According to The New York Times, California governor Jerry Brown recently “ordered mandatory water use reductions for the first time in California’s history, saying the state’s four-year drought had reached near-crisis proportions after a winter that brought record-low snowfalls.

This should come as no surprise. California’s brutal drought has been making headlines for months, with critics citing everything from individual household usage to almonds as part of the problem.

But few of these reports highlight the serious water footprint of the state’s meat, dairy, and egg production, and the new regulations do little to limit water use by the state’s largest water waster: big agriculture.
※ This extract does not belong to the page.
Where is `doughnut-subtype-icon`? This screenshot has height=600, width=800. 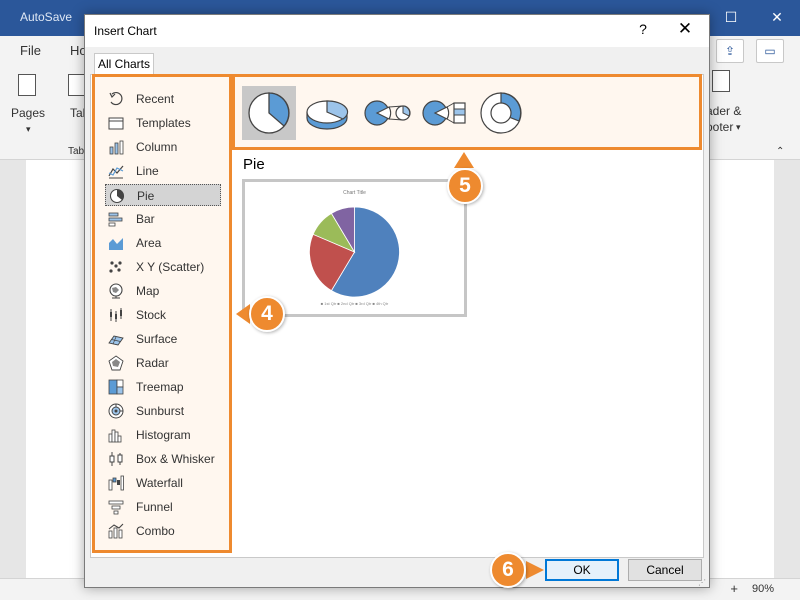
doughnut-subtype-icon is located at coordinates (501, 113).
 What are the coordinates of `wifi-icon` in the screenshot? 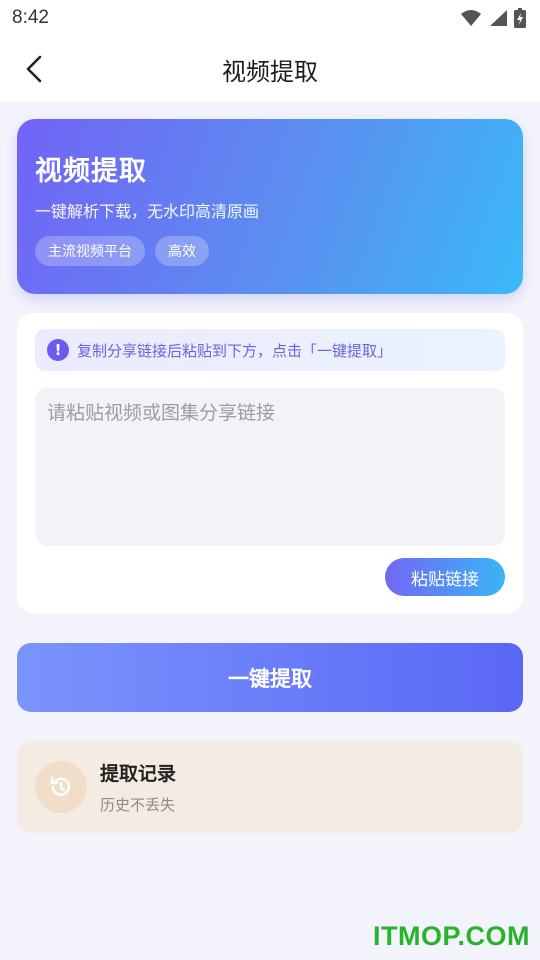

Factory farming (and raising animals for food in general) uses up an enormous amount of water. From direct consumption of water by the animals to watering the crops used to feed farmed animals, animal agriculture is an incredibly thirsty industry.

In fact, production of meat and dairy requires about 100 times more water than production of the same amount of plant-based protein, according to The American Journal of Clinical Nutrition.

Consider this:
  • It takes 660 gallons of water to produce one hamburger. (That’s enough water for two months’ worth of showers!)
  • A whopping 47 percent of California’s water footprint is linked to meat and dairy products, according to The Pacific Institute.
  • Up to 15 percent of California’s water is used to grow alfalfa, much of which is exported to feed farmed animal in other countries.